PDA

View Full Version : [ubuntu] Ubuntu Reinstall Problem



arianhf
March 23rd, 2018, 02:20 AM
hi,
I upgraded from 16.04 to 17.10 but there were some problems, so I decided to reinstall 17.10 from USB.
I follow some guides which said no data loss would occur if I followed them. I follow those guides and there is no data missing but my home folder has changed! and I don't know what to do.

before my partitions used to look like this:
279052

and now they look like this:
279053

so the /boot /tmp /var and /home are no longer there! and there is just a / and other drives are showing up like mounted drives.

Is there anyway to fix this without data loss?

Impavidus
March 23rd, 2018, 11:28 AM
There are many ways to fix this without data loss. Some are easy, some are fast, some are dirty.

In your other thread (https://ubuntuforums.org/showthread.php?t=2387654) we wrote that your /var partition was full and suggested not to use a /var partition at all (and no /tmp or /boot either). Now you made the old /var partition bigger and reinstalled without using it...
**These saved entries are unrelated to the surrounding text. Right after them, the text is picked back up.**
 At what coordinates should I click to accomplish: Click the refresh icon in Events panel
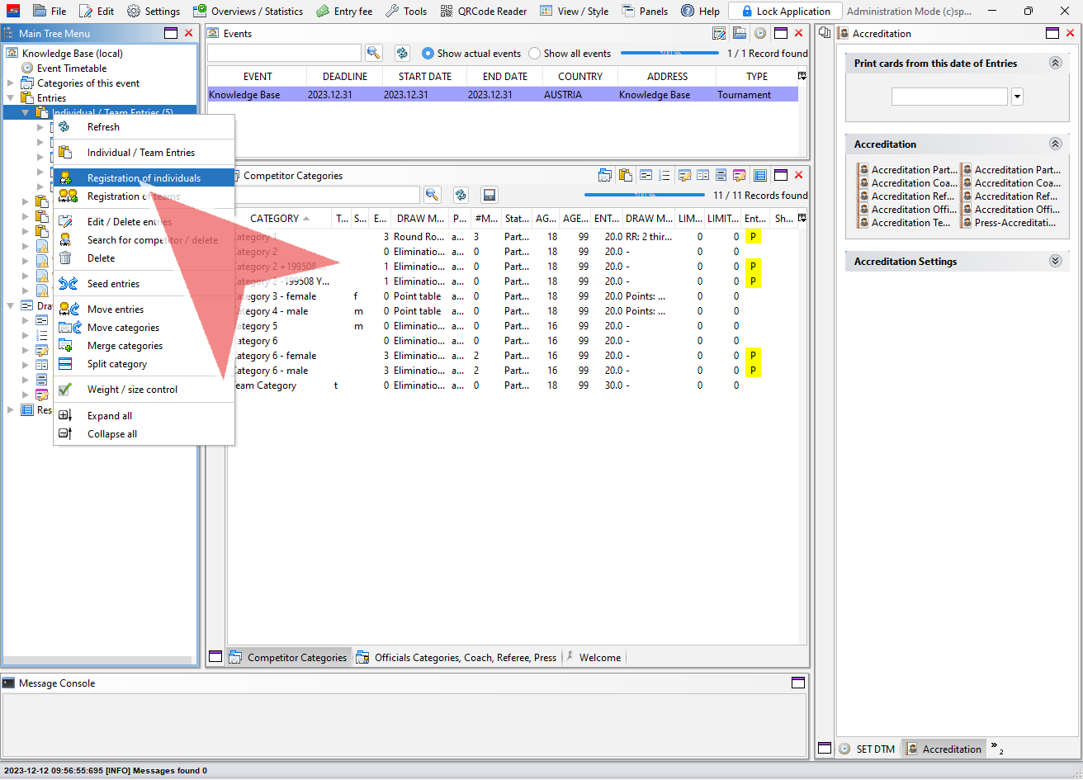402,53
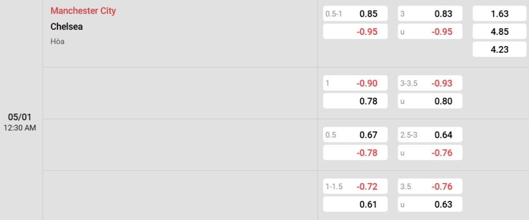Viewport: 529px width, 220px height.
Task: Pick under 3 goals at -0.95
Action: [x=430, y=32]
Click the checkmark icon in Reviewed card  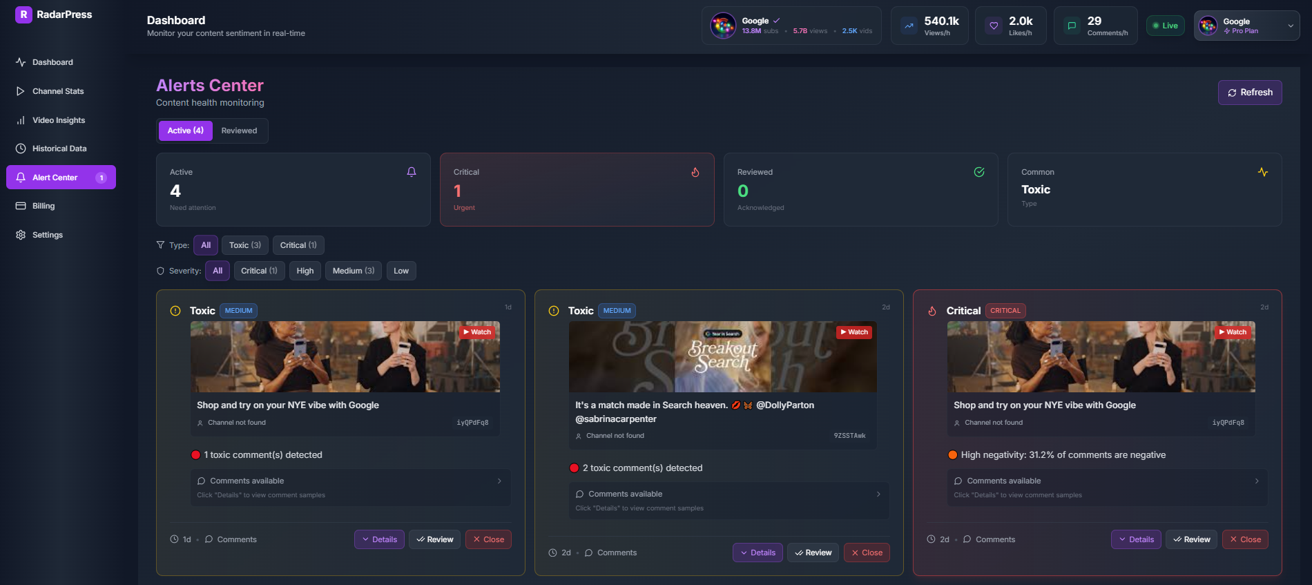[979, 172]
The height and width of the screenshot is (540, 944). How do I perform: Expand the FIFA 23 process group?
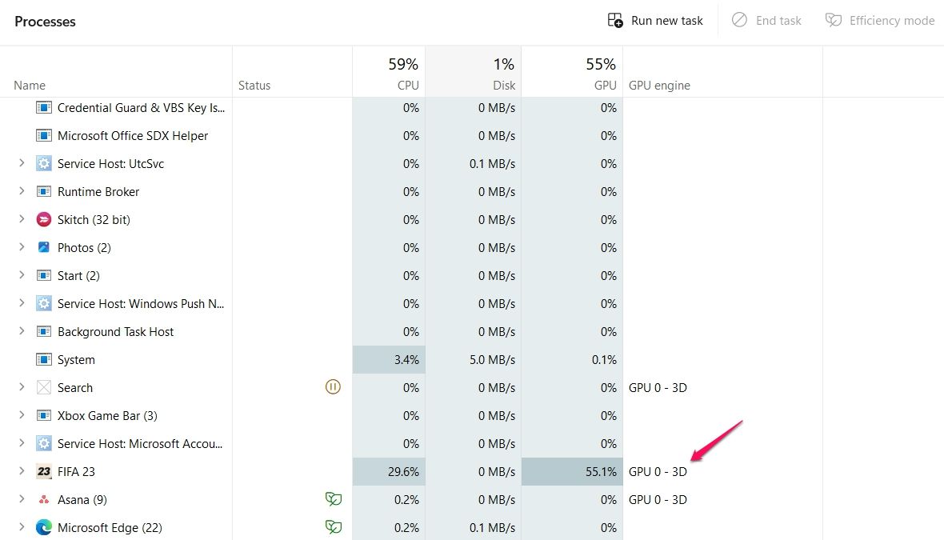click(x=22, y=471)
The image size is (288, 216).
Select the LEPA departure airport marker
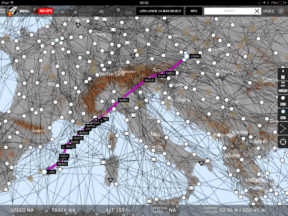(45, 172)
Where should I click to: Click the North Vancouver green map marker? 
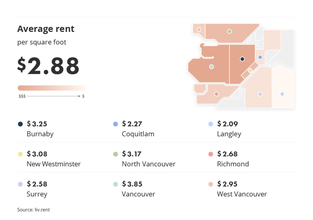point(229,32)
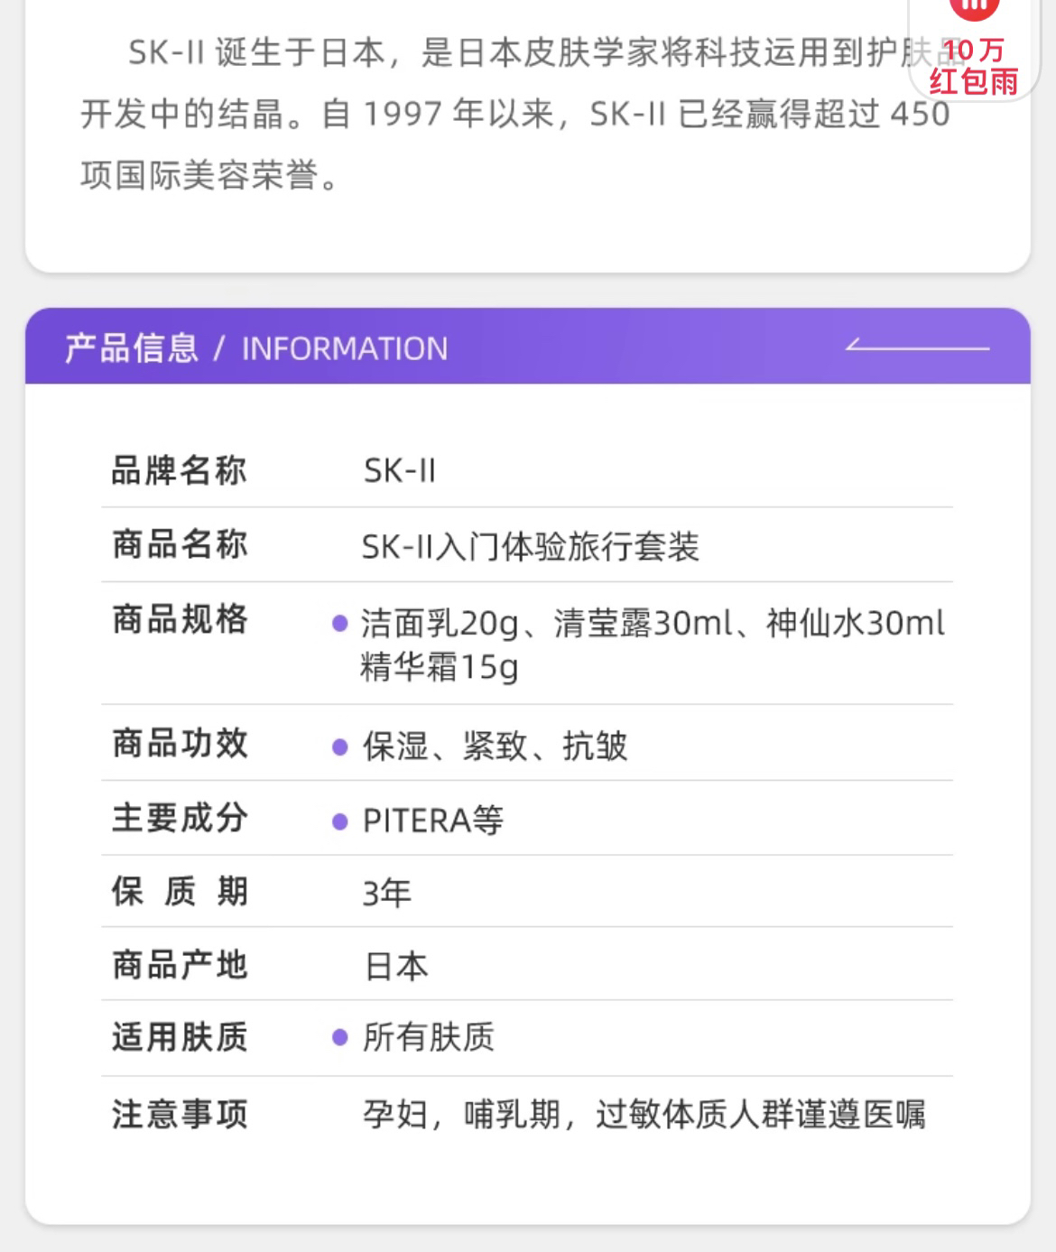Click the purple bullet beside PITERA等
This screenshot has width=1056, height=1252.
coord(340,821)
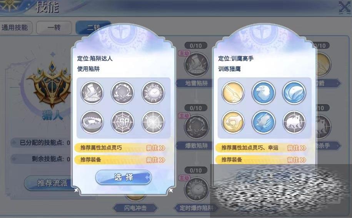Open 前往 for 推荐装备 in falcon card

297,160
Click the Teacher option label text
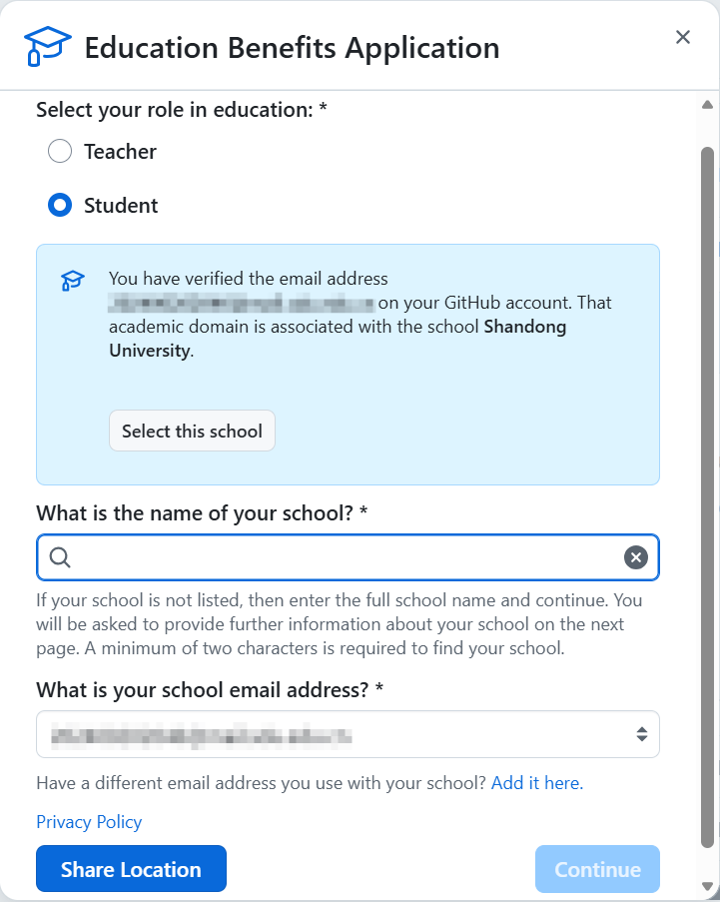 coord(120,152)
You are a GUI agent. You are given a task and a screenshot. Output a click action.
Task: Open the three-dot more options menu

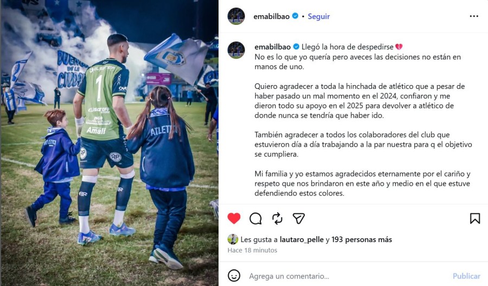pyautogui.click(x=474, y=16)
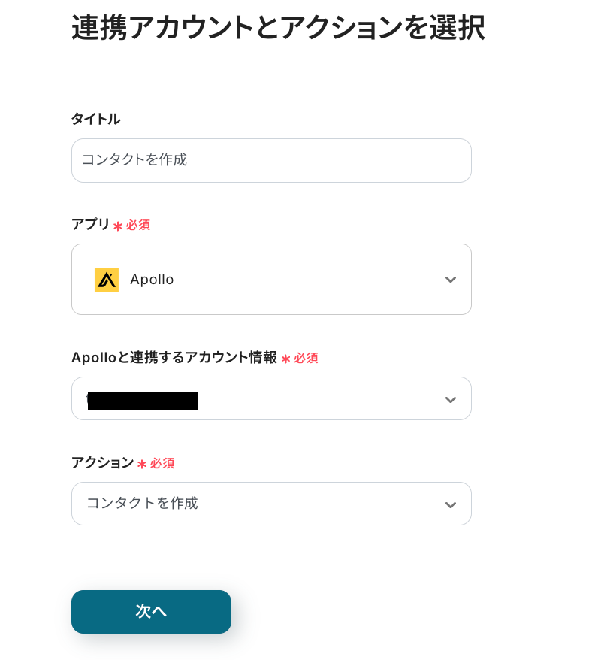Screen dimensions: 604x660
Task: Click the Apollo logo icon
Action: [107, 280]
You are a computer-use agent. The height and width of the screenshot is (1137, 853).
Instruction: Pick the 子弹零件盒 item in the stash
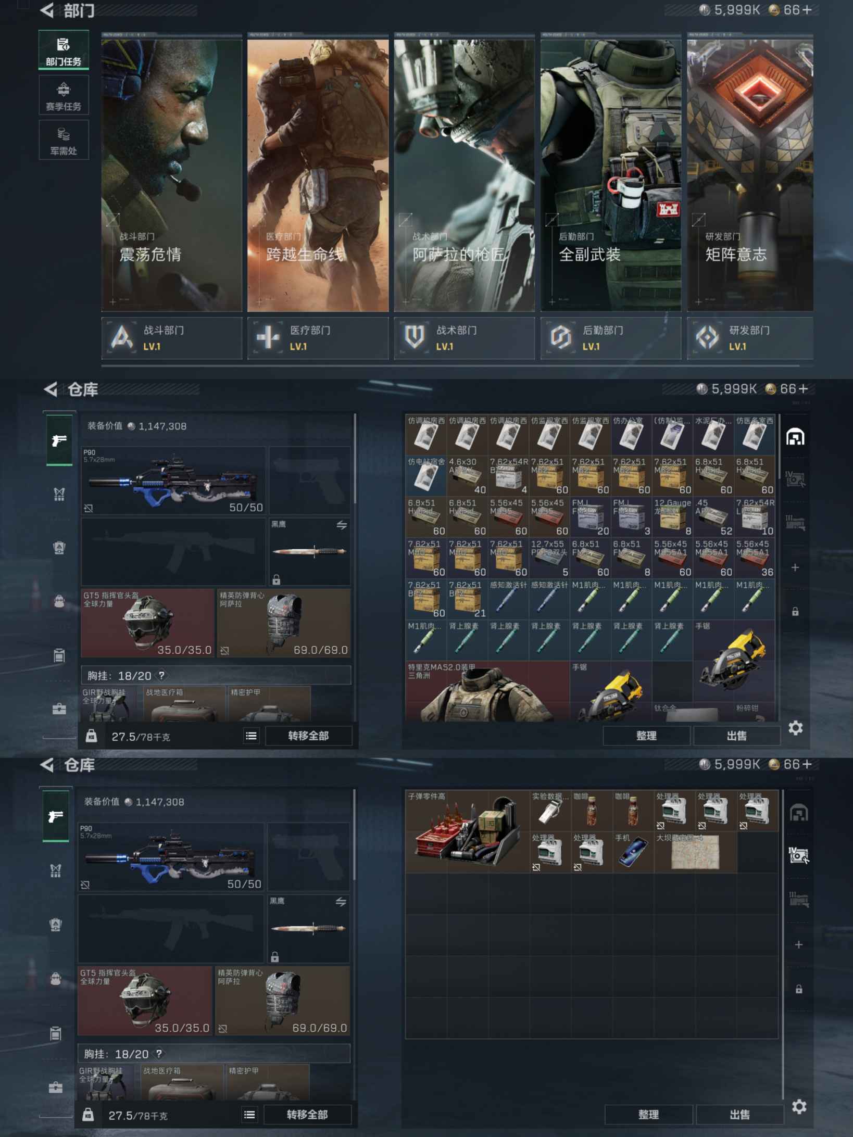(x=467, y=831)
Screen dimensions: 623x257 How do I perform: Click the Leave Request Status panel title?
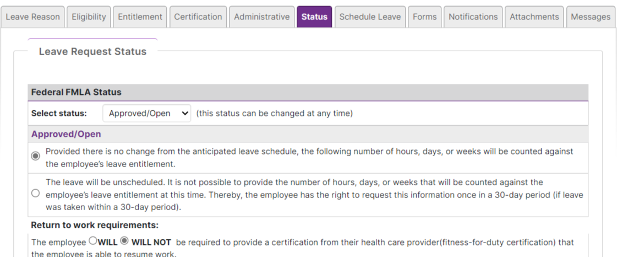click(x=92, y=52)
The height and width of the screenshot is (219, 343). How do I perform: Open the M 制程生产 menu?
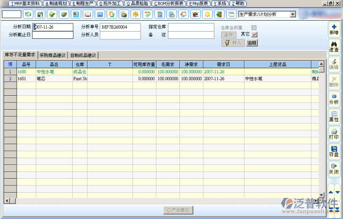click(83, 3)
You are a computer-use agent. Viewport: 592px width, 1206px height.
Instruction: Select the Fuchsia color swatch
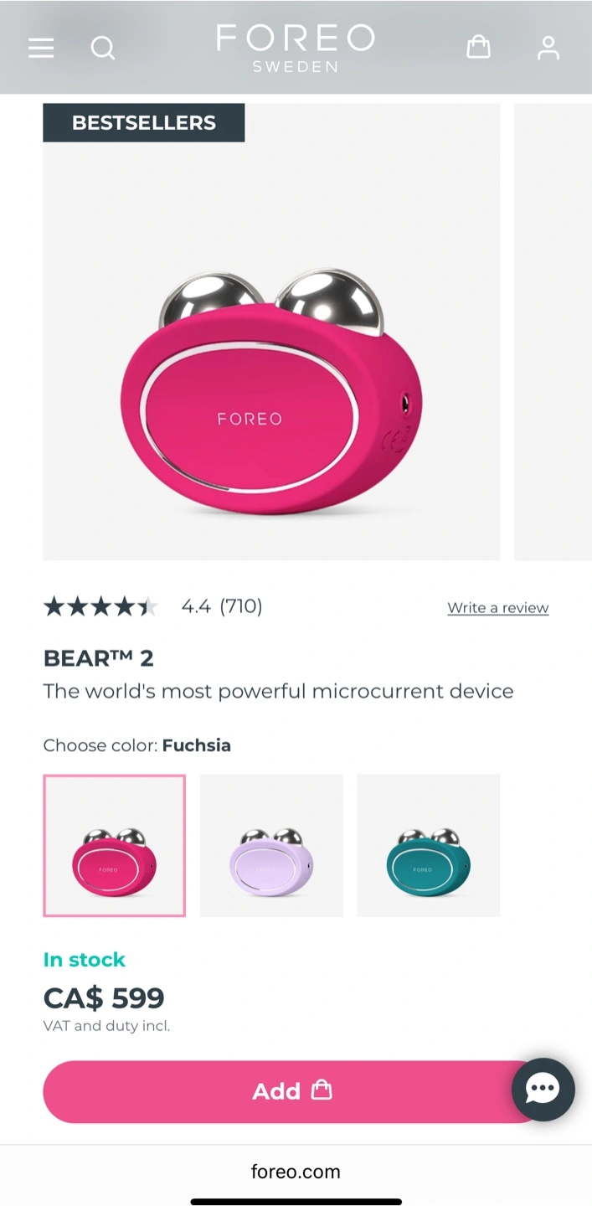pos(114,845)
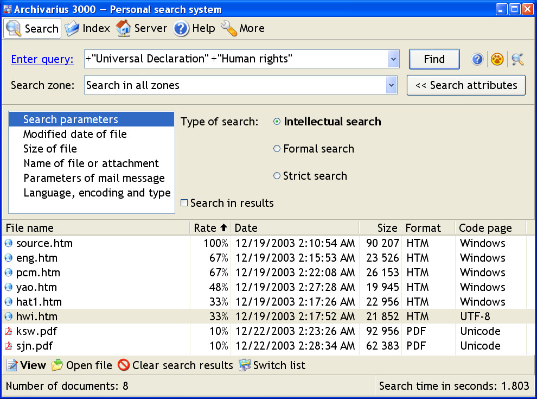Select the Strict search radio button
537x399 pixels.
tap(277, 176)
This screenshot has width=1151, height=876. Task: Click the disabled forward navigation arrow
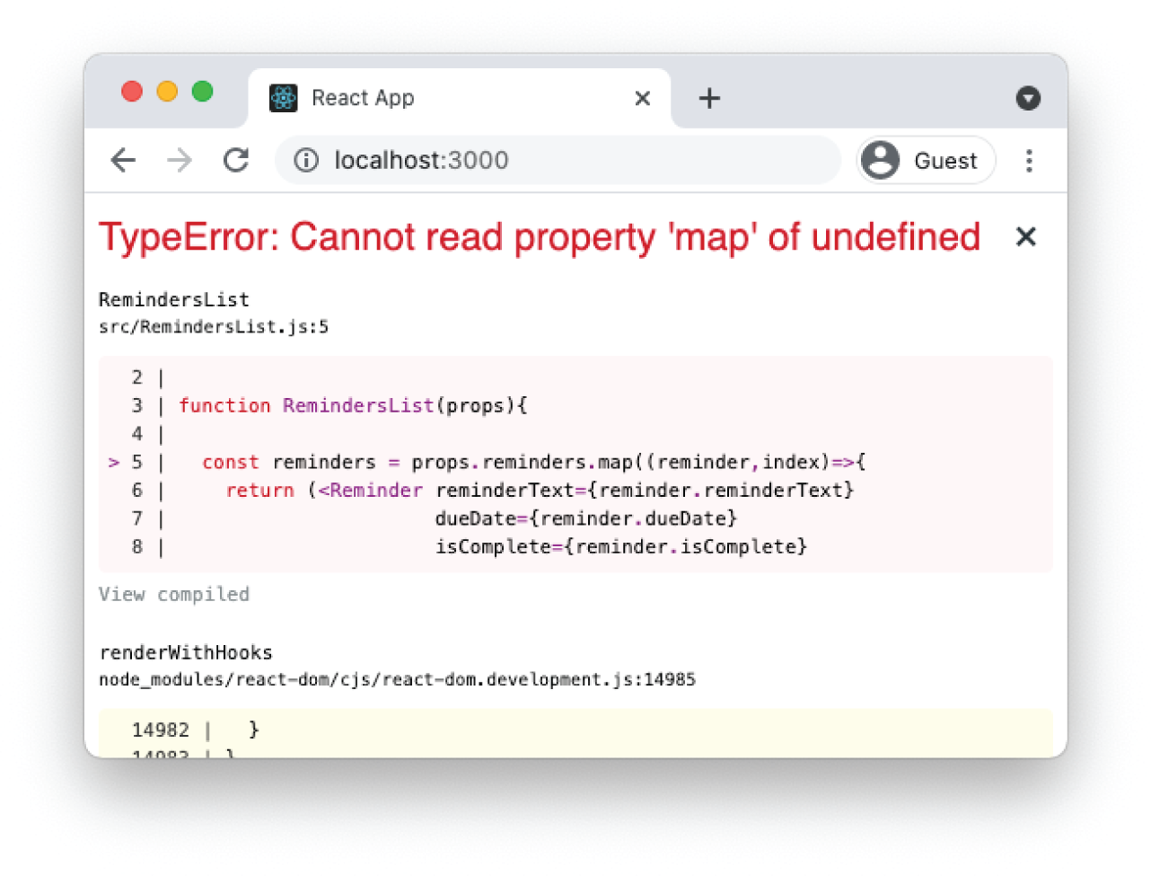coord(180,160)
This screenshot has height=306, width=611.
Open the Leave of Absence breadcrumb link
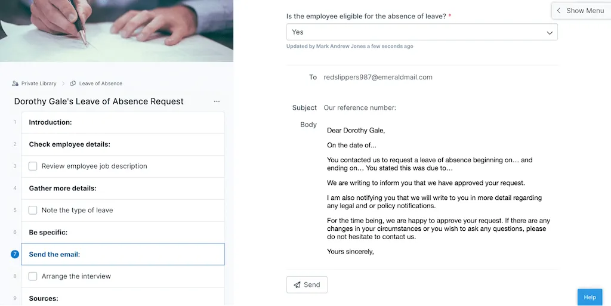tap(100, 84)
When you reinstalled using the something else option, there was a window where you could choose which partition to use where. There you should have selected your old /home partition (/dev/sda8, but the number changes when you delete any of sda5, sda6 or sda7), set its mountpoint to /home and made sure it was not marked for formatting. Also you should have deleted sda6 and sda7 and expanded sda5 to reclaim that space. sda1, your old /boot partition, is a bit useless too, but as it's on the other side of the swap partition it's a bit harder to reclaim and as it's only 0.1% of your hard drive, reclaiming isn't really worth the effort.

You can repair things somewhat without reinstalling. Assuming you haven't done anything you want to keep since reinstalling and assuming your username and userID haven't changed (I suggest you check that), you can modify your /etc/fstab to mount your old /home partition at /home (use the UUID), unmount everything you mounted somewhere in /media and run
sudo mv /home /home-old && sudo mkdir /home && sudo mount -aThat should give you your old /home back. If everything is fine, you can delete /home-old. But that still leaves you with an unused sda6 and sda7.

If anything is unclear, ask first, or you may damage your system to the extend that you can no longer login. Even that can be fixed, but it won't be easy.